My willingness to post an article on social media to share it with others is inversely proportionate to the clickbaityness of its title.

If it has a clickbait title I ain’t posting it. And this one does, so I won’t. Too bad, because the article is good.

3 comments

Just post links to the studies the article is based on:

https://royalsocietypublishing.org/doi/full/10.1098/rsos.171...

http://jpms.ucpress.edu/content/30/4/161.abstract

I don't get the HN fussiness about clickbait titles. If there's a way to vouch for the content (and if it appears on HN, there is) then the problem goes away. Similarly, you could post "This sounds like clickbait, but it's a good article!" which neutralizes the threat and wastes nobody's time.

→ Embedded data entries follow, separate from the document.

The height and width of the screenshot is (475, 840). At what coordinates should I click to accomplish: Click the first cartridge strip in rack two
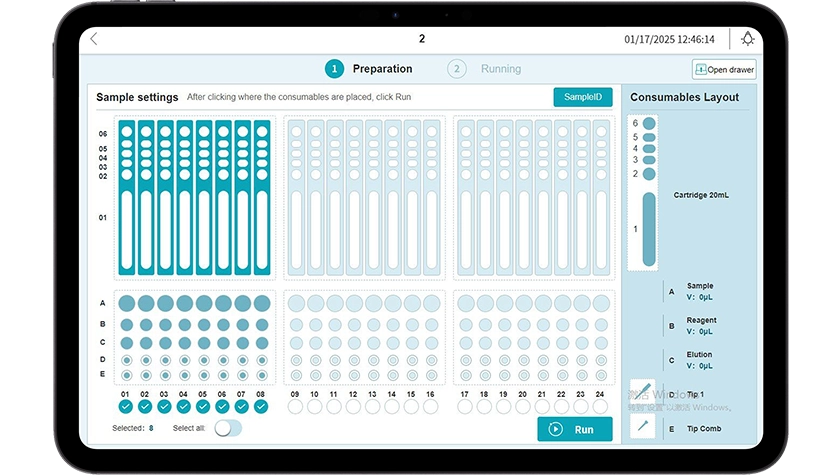pos(296,197)
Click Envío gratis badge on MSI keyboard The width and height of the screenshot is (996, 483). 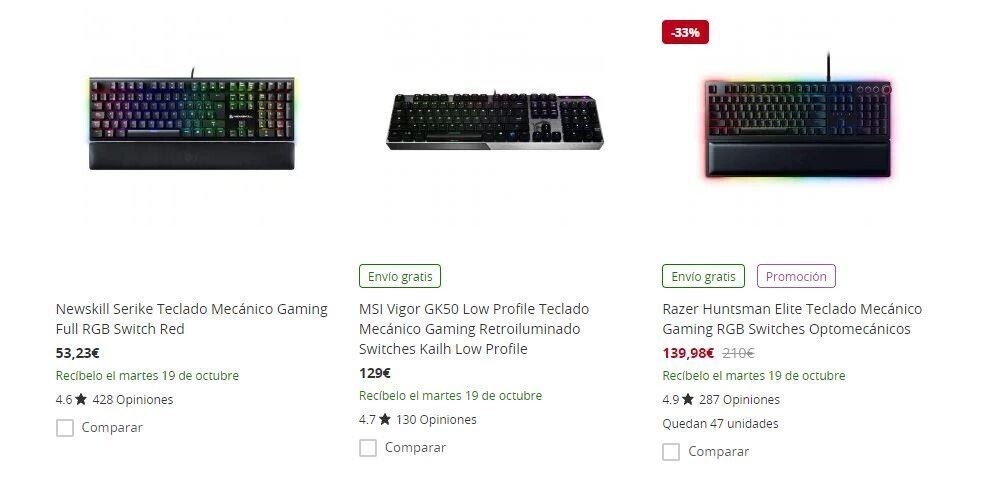[399, 276]
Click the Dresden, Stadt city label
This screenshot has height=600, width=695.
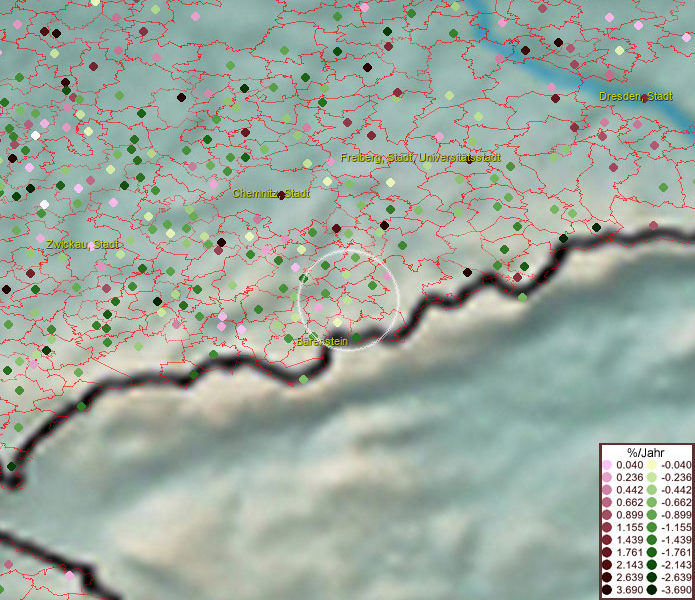click(x=635, y=96)
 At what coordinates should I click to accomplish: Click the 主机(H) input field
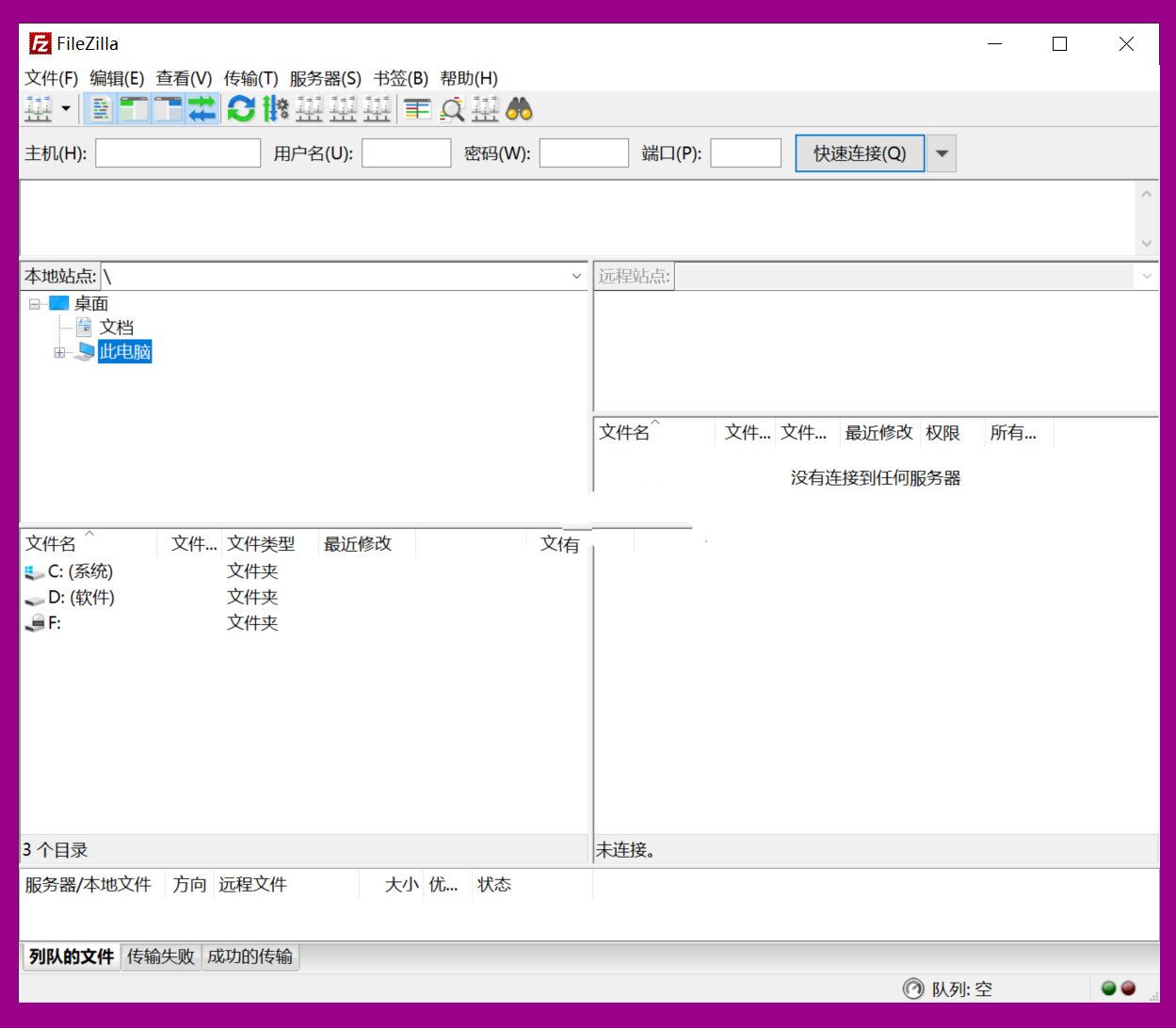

So the clickbait was actually providing the payoff it promised? The article was good, so you aren't going to post it because its title was too catchy? "Clickbait" is when you get suckered into clicking bad content via a catchy headline. It isn't clickbait when it's actually a good article that "delivers" on the headline's promise.
It’s a clickbait type of title because it doesn’t convey a good reason to read the article on its own — it’s enticing you to click in order to find out whether the article is of interest or not.

HN non-clickbait title:

> Evidence that pop music is getting sadder and angrier

Original clickbait title:

> Is pop music really getting sadder and angrier?

It needlessly formulated the title as a question to intrigue people to click it.

Writing the titles in this way serves no purpose but to waste people’s time by tricking them to click through.

I refuse to partake in the further proliferation of any article that practices this style of writing titles.

Clickbait titles need to die. The only chance we have of getting rid of them is to not give them traffic. That won’t ever happen of course, but at least we have the useful policy here on HN to shield us from being manipulated by the titles when we decide what we want to read and not.

I don't use social media aside from HN and Reddit so maybe this isn't possible, but why can't you just post a link to this over at your social media sites along with the same HN non-clickbait title?
Social media site in question would show a preview with the original title displaying much more prominently than my added text. Also even if they didn’t I’d still be hesitant because as soon as anyone follows the link the original title would be all up in their grill.